Enzymatic Synthesis and Molecular Docking Studies of Substituted 5-Phenyl-1,2,4-triazole-3-thione Deoxyribosides
Abstract
Objective: Derivatives of 1,2,4-triazole are very important in the pharmaceutical industry. Some drugs, including nucleoside analog ribavirin, are available in clinical therapy. However, ribavirin has a number of significant drawbacks, prompting the search for compounds with a more favorable therapeutic index among its structural counterparts. In this study, we synthesized several derivatives of 5-phenyl-1,2,4-triazole-3-thione and enzymatically glycosylated them into 2-deoxyribosides.
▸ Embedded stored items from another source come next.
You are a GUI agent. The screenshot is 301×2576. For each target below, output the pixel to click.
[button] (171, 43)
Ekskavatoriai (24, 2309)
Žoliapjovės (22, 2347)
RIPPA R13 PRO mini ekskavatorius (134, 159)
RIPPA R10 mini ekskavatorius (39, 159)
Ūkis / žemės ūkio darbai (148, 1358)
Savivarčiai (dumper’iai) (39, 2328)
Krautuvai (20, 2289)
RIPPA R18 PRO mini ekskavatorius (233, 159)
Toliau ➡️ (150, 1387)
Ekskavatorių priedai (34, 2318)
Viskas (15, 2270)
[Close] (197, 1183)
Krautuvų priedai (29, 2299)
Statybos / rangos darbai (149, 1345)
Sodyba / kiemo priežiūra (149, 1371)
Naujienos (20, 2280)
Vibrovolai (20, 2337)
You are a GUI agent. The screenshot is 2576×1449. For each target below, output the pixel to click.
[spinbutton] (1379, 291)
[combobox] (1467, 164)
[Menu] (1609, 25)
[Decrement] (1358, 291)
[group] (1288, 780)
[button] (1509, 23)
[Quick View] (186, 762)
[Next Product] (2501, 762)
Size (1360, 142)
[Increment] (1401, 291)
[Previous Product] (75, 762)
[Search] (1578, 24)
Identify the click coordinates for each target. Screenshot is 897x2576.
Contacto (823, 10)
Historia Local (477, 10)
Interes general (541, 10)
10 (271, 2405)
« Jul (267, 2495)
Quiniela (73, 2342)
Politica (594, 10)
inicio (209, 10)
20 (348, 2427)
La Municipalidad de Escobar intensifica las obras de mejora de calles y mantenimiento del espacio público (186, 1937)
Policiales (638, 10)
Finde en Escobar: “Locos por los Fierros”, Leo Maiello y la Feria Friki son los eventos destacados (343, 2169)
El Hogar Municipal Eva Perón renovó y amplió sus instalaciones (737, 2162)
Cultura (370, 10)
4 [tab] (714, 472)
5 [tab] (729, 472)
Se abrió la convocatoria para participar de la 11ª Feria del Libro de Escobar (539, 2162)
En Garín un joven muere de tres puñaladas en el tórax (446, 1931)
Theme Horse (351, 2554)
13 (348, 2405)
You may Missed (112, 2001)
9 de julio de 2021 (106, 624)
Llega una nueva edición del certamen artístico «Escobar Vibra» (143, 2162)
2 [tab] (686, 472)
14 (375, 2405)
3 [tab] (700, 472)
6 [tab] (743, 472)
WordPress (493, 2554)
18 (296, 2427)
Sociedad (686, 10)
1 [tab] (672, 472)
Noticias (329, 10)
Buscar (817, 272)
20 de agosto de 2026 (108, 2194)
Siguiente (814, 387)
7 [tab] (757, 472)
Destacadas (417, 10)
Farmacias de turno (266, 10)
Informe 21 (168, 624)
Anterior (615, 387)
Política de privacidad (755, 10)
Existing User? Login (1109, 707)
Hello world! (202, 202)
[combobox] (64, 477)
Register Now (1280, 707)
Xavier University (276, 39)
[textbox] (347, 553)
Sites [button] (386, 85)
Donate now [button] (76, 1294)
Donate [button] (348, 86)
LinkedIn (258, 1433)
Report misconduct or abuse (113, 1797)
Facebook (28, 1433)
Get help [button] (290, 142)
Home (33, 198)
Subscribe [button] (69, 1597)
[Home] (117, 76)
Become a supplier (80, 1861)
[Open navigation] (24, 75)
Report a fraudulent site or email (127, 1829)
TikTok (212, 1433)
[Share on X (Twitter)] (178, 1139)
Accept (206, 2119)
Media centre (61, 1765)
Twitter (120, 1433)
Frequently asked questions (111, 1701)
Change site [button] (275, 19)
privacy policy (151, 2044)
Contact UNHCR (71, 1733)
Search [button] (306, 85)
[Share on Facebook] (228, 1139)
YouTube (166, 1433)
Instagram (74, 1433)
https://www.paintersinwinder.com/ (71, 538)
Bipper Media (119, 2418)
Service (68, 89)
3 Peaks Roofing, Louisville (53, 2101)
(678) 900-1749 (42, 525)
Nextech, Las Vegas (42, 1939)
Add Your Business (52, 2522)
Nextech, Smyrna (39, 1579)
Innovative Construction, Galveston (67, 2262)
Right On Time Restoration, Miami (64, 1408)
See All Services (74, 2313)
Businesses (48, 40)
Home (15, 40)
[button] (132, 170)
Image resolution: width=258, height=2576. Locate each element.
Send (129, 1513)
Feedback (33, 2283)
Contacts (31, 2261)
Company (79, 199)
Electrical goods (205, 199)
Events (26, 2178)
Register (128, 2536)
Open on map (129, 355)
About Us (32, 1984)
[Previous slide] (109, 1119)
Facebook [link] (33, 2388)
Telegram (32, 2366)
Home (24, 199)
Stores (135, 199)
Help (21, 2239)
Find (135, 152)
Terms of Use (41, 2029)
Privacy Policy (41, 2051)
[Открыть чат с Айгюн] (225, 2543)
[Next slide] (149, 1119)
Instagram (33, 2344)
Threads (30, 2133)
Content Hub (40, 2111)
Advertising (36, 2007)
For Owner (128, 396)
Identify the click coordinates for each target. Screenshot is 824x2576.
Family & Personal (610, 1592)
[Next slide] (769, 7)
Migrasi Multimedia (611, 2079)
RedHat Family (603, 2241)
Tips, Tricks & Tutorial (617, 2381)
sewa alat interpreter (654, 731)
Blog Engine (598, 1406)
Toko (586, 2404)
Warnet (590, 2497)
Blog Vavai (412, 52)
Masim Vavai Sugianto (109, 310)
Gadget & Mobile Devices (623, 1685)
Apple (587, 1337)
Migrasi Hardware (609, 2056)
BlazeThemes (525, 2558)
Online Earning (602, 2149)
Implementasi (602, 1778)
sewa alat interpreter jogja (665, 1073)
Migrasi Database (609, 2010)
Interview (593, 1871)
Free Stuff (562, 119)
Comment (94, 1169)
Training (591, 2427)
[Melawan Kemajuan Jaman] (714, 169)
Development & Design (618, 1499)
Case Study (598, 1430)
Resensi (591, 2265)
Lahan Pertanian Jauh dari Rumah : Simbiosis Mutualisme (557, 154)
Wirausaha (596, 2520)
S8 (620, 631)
Molecular docking was used to investigate how a triazole with two hydrophobic substituents could bind to the active site of E. coli purine nucleoside phosphorylase. Methods: The process involves the synthesis of α-D-ribose-1-phosphate from uridine by E. coli uridine phosphorylase (UP). The resulting α-D-ribose-1-phosphate and heterocyclic compound underwent enzymatic glycosylation by E. coli purine nucleoside phosphorylase (PNP) to produce the desired product. Results and Discussion: Previously synthesized 5-phenyl-1,2,4-triazole-3-thione (I) was reacted with alkyl iodide or alkyl bromide in the presence of potassium carbonate in dry acetone. In this way, methyl, ethyl, and propyl derivatives were synthesized. All the compounds were substrates for E. coli purine nucleoside phosphorylase, so enzymatic synthesis of their deoxyribosides was performed. Subsequently, compounds (I–IV) were docked using the SwissDock web service. The Attracting Cavities docking algorithm and the E. coli PNP protein model with 7-deazahypoxanthine and sulfate as ligands (PDB 5IU6) were used. The antiherpetic activity of the synthesized bases and nucleosides was investigated. Conclusions: New 5-phenyl-1,2,4-triazole-3-thione 2-deoxyribosides with bulky substituents at position 3 were synthesized using an enzymatic transglycosylation reaction. A molecular docking study of the 1,2,4-triazole derivatives with two hydrophobic substituents suggested possible modes of their binding to the active site of E. coli purine nucleoside phosphorylase. Both cytotoxicity towards Vero E6 cells and antiviral activity increase with increasing length of the substituent at position 3 in 1,2,4-triazole.